CI and Automated Deployments - Delete don't just Overwrite

A lesson learnt about automatically updating production sites

published: 8 February 2010

At the moment I use Nant to configure/program my builds. Yes, programming in XML is hell. I have learnt my lesson. I use Teamcity to manage my builds. We use this setup to do our build (compilation and unit tests), configure deployments (mostly to set machine/deployment specific config settings) and then actually remotely deploy the applications.

How does our remote deployment work? TeamCity runs a nant script that copies the files to the remote server, including a copy of nant and a “setup” build. It then (utilising psexec)) runs nant remotely to actually run the setup. This will then run any DB upgrade scripts, copy over the new website files including the deployment specific config files, then redeploy our SQLServer reports just in case they’ve been fiddled with.This is accomplished with a whole bunch of cool Nant Extensions I wrote. This has enabled me to move some of our code into C# instead of huge amounts of ugly XML.
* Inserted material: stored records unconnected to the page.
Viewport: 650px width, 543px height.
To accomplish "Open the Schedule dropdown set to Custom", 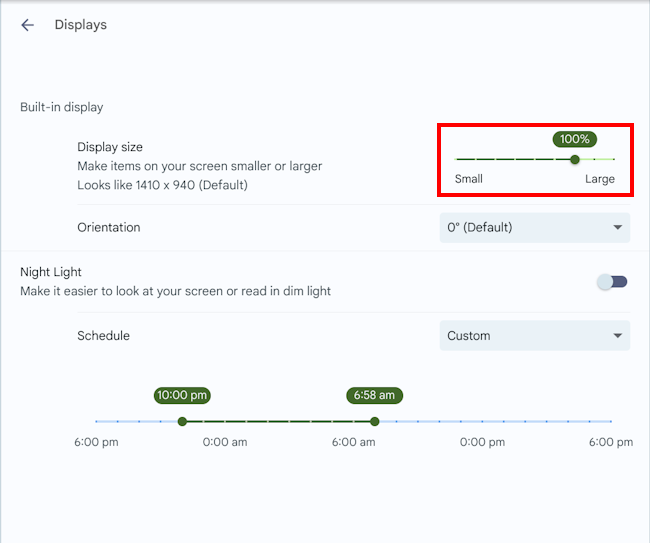I will [534, 336].
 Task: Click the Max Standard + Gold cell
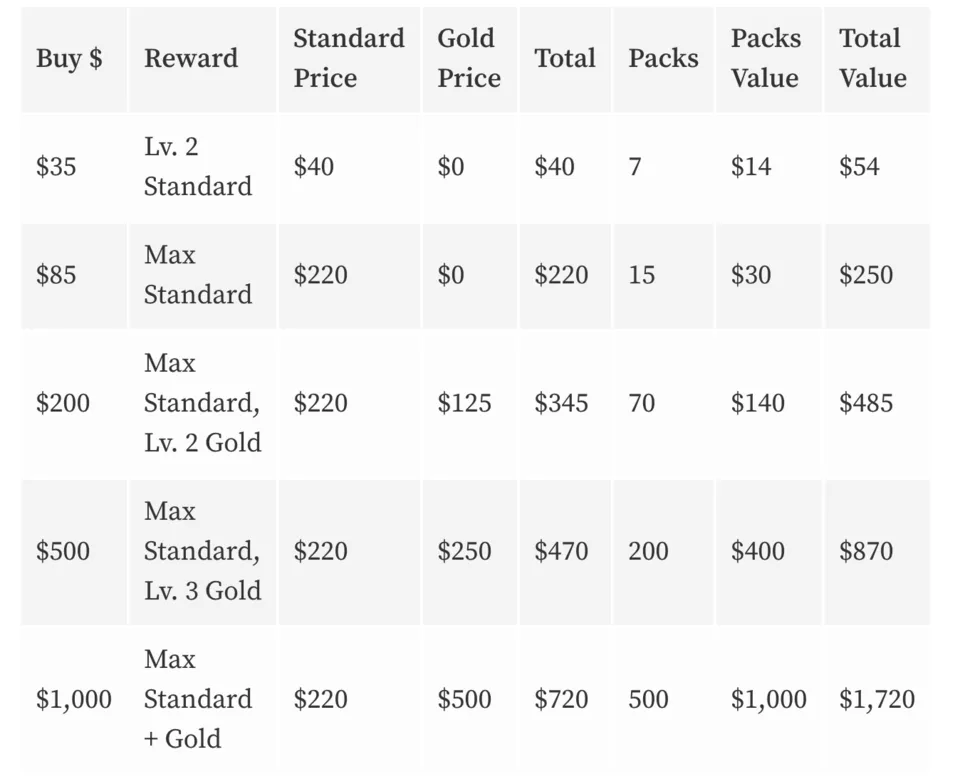click(x=197, y=699)
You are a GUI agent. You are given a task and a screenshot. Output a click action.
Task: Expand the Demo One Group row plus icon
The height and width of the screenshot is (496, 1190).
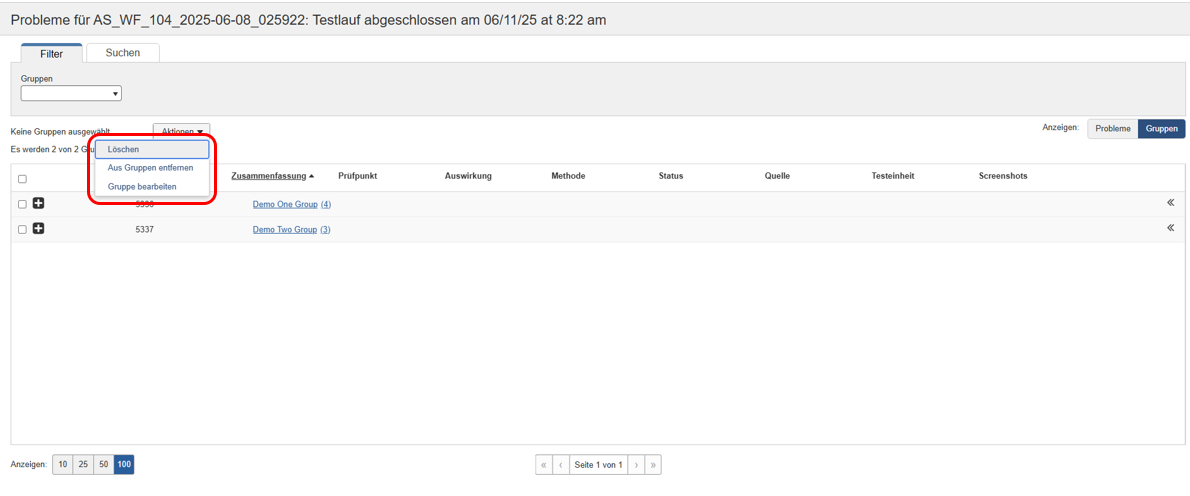[38, 203]
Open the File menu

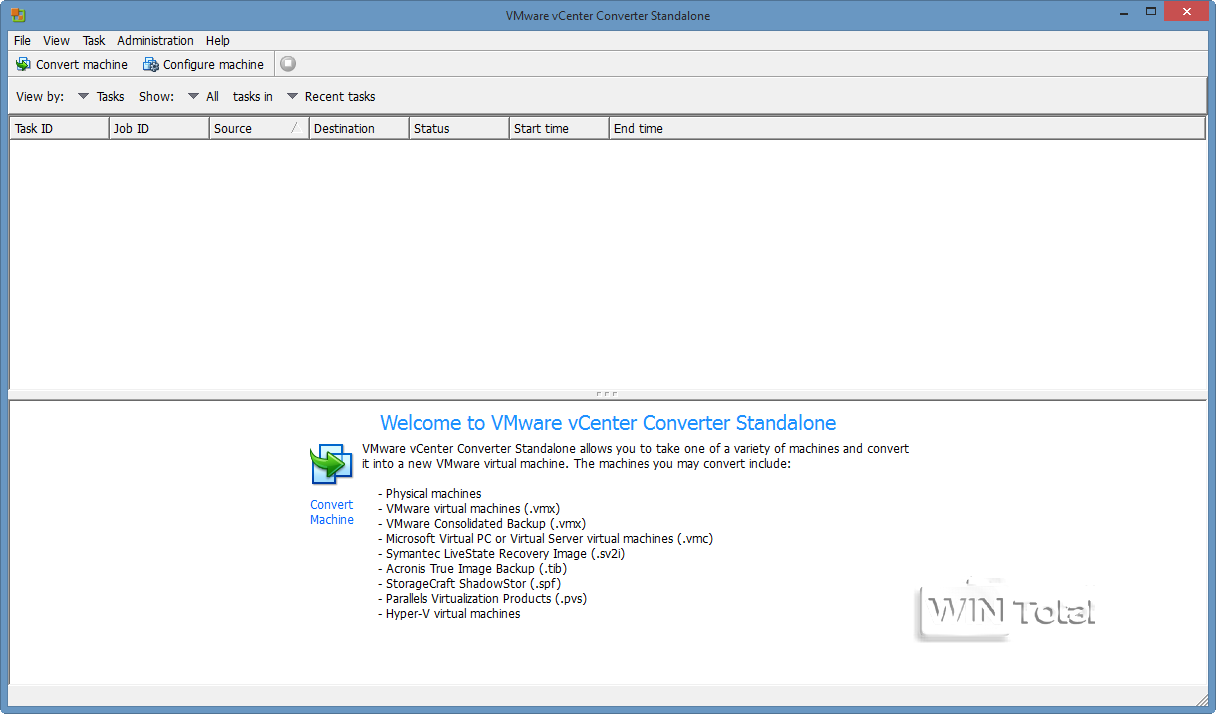click(x=22, y=40)
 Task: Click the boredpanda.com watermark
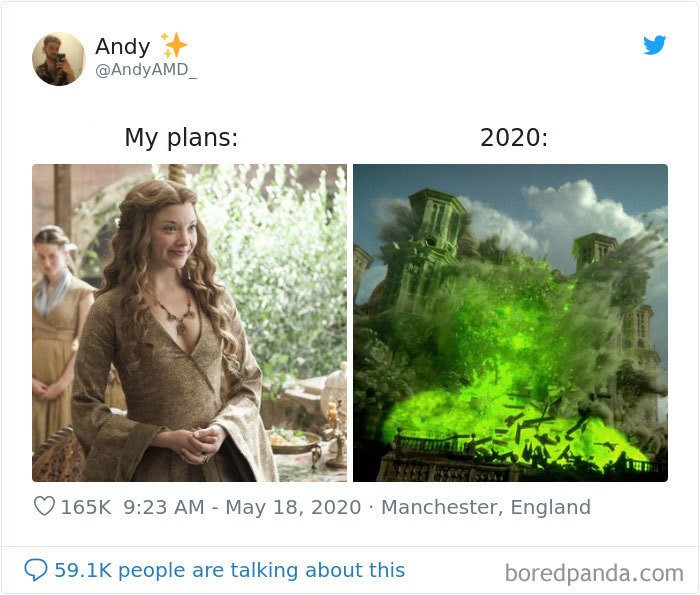click(x=594, y=573)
You may have noticed I made the decision to overwrite the website files. Less chance of a page request failing during an upgrade I reason. We are a very low intensity site, and I can pretty much pick a time when I can see no one is online. Otherwise I would have automated an “Under Maintenance” redirection page for the few minutes we were upgrading.

I figured it should have worked fine just overwriting. If a file isn’t used anymore, nothing will be linking to it anyway.
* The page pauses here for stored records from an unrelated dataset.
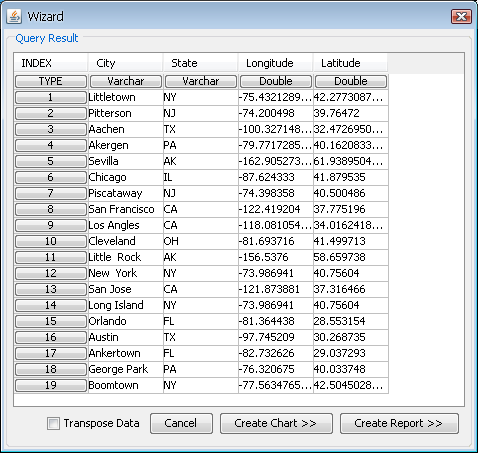Click the State column header
The image size is (478, 453).
pos(201,63)
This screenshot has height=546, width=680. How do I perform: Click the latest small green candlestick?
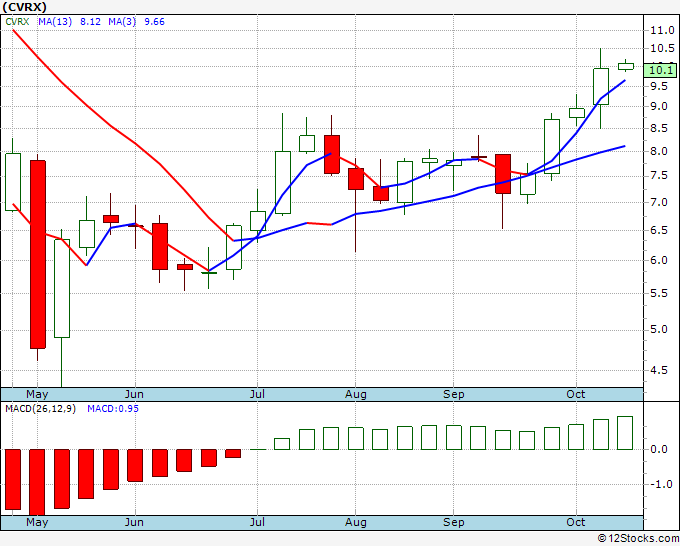[x=626, y=66]
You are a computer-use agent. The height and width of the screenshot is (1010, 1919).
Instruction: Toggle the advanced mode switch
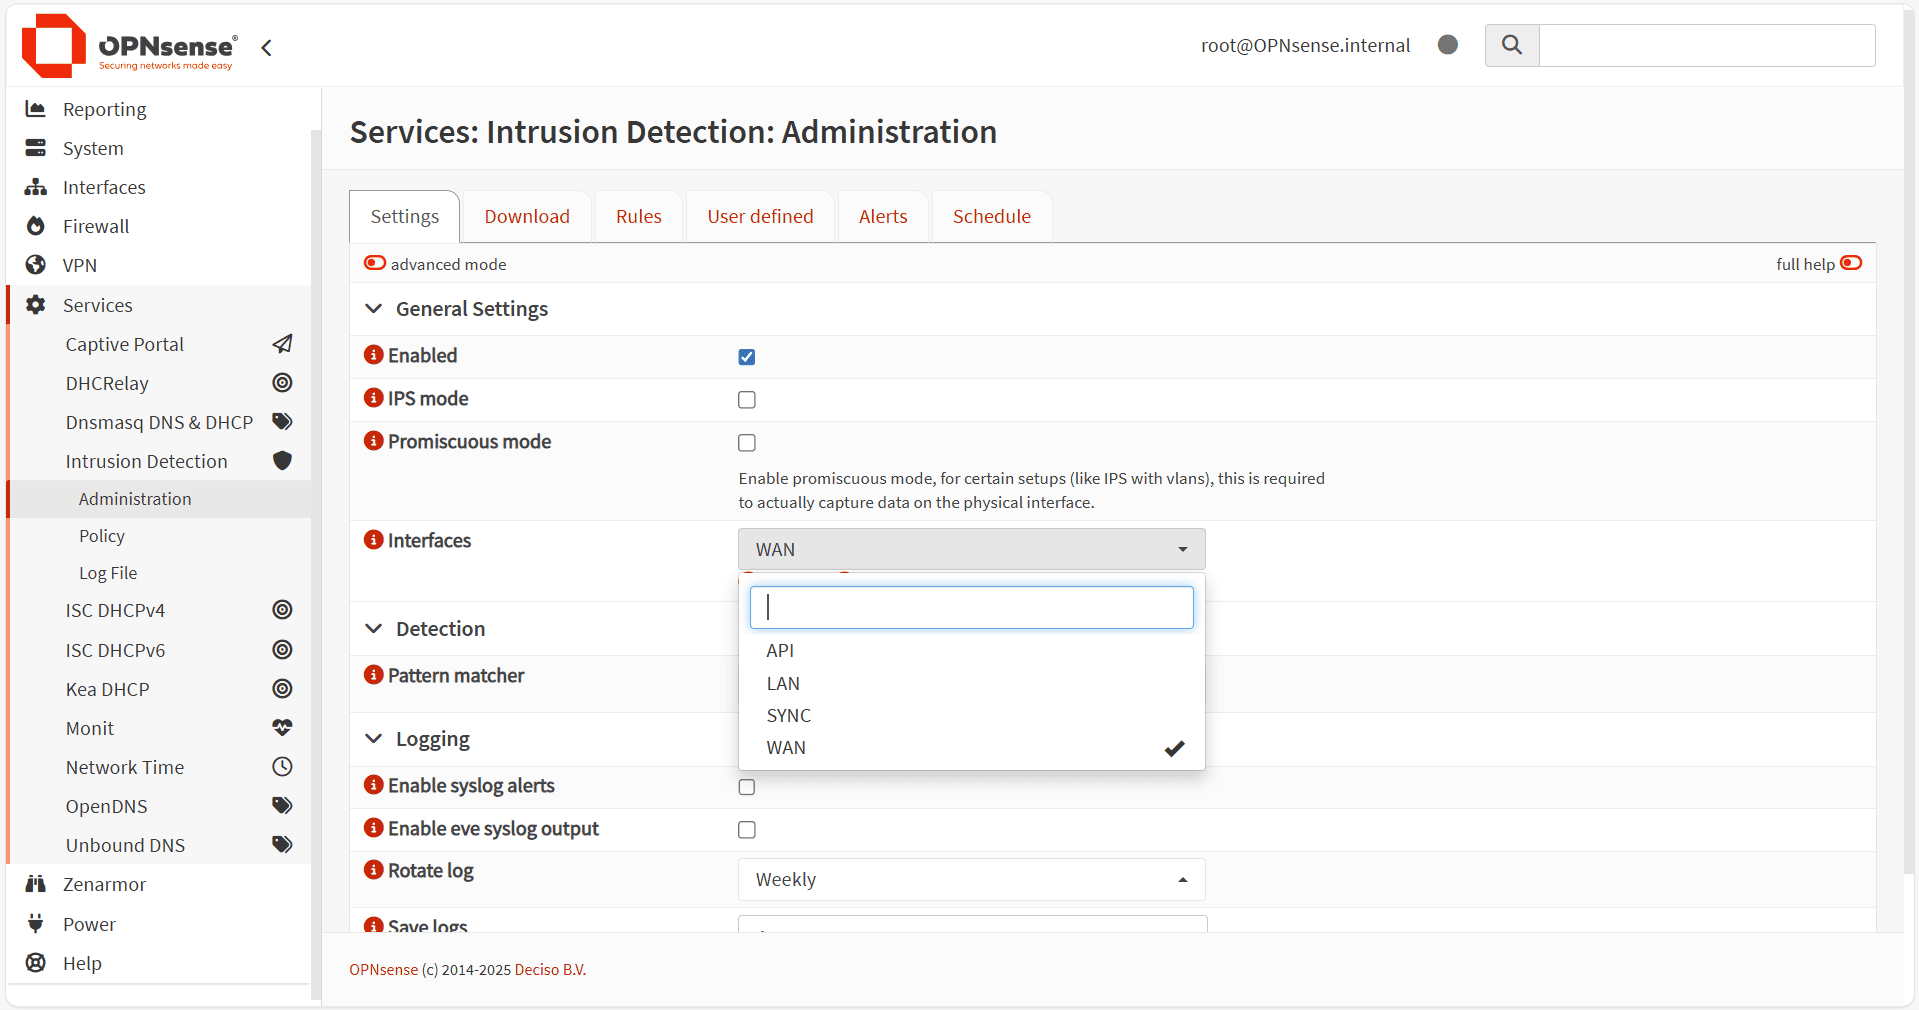pyautogui.click(x=375, y=263)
Until today I wasted a whole hour trying to reproduce an error on our live server.

The same code on the staging server worked fine. On my dev server it worked fine. Hmmm, checked version numbers - yup - same codebase. Must be the database then… Restored the live database onto my dev server and still can’t reproduce the error. WTF?
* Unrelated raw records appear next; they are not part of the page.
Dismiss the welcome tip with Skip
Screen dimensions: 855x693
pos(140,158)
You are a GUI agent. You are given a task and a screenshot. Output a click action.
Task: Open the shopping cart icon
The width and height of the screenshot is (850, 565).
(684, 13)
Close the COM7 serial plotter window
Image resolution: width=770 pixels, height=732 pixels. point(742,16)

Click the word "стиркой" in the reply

Ok, so I do a Beyond Compare on my debug folder and the live web app. Identical. Except that the live web app has a Global.asax and mine doesn’t. Ugh. I delete that and bing the production server starts working again.

Lesson learnt.

I’m going to have to delete everything before copying an upgrade set over. Or maybe I need to have some sort of intelligent file sync app (like the way DropBox knows if somethings been deleted automagically.) I Seriously doubt that’s pain free even if it’s possible though. I will probably just employ a problem solving version of Occam’s razor and just delete everything first. Maybe even stick a “maintenance” redirection page in if I’m feeling really fancy..